**과제 세부 사항:** 아래 데이터의 모든 줄을 빈 줄은 제외하고 "번호"와 "내용" 두 열로 구성된 마크다운 표로 변환하십시오.

**요소 탐색 데이터:**
+--
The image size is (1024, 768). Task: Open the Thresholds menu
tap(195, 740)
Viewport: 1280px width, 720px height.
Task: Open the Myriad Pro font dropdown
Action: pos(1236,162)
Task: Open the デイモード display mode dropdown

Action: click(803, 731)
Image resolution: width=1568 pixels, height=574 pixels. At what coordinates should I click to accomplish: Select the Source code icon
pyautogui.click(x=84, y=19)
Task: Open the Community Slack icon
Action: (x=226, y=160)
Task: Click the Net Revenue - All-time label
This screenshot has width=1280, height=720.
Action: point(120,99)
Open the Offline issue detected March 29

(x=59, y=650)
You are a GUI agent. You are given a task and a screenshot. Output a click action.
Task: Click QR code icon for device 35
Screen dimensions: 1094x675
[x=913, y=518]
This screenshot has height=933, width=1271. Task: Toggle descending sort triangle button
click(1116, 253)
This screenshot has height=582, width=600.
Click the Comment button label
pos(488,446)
+--
**문제 풀이:**
| 번호 | 내용 |
|---|---|
| 1 | The image size is (1024, 768). Task: Open the Thresholds menu |
| 2 | tap(195, 740) |
| 3 | Viewport: 1280px width, 720px height. |
| 4 | Task: Open the Myriad Pro font dropdown |
| 5 | Action: pos(1236,162) |
| 6 | Task: Open the デイモード display mode dropdown |
| 7 | Action: click(803, 731) |
| 8 | Image resolution: width=1568 pixels, height=574 pixels. At what coordinates should I click to accomplish: Select the Source code icon |
| 9 | pyautogui.click(x=84, y=19) |
| 10 | Task: Open the Community Slack icon |
| 11 | Action: (x=226, y=160) |
| 12 | Task: Click the Net Revenue - All-time label |
| 13 | This screenshot has width=1280, height=720. |
| 14 | Action: point(120,99) |
| 15 | Open the Offline issue detected March 29 |
| 16 | (x=59, y=650) |
| 17 | You are a GUI agent. You are given a task and a screenshot. Output a click action. |
| 18 | Task: Click QR code icon for device 35 |
| 19 | Screen dimensions: 1094x675 |
| 20 | [x=913, y=518] |
| 21 | This screenshot has height=933, width=1271. Task: Toggle descending sort triangle button |
| 22 | click(1116, 253) |
| 23 | This screenshot has height=582, width=600. |
| 24 | Click the Comment button label |
| 25 | pos(488,446) |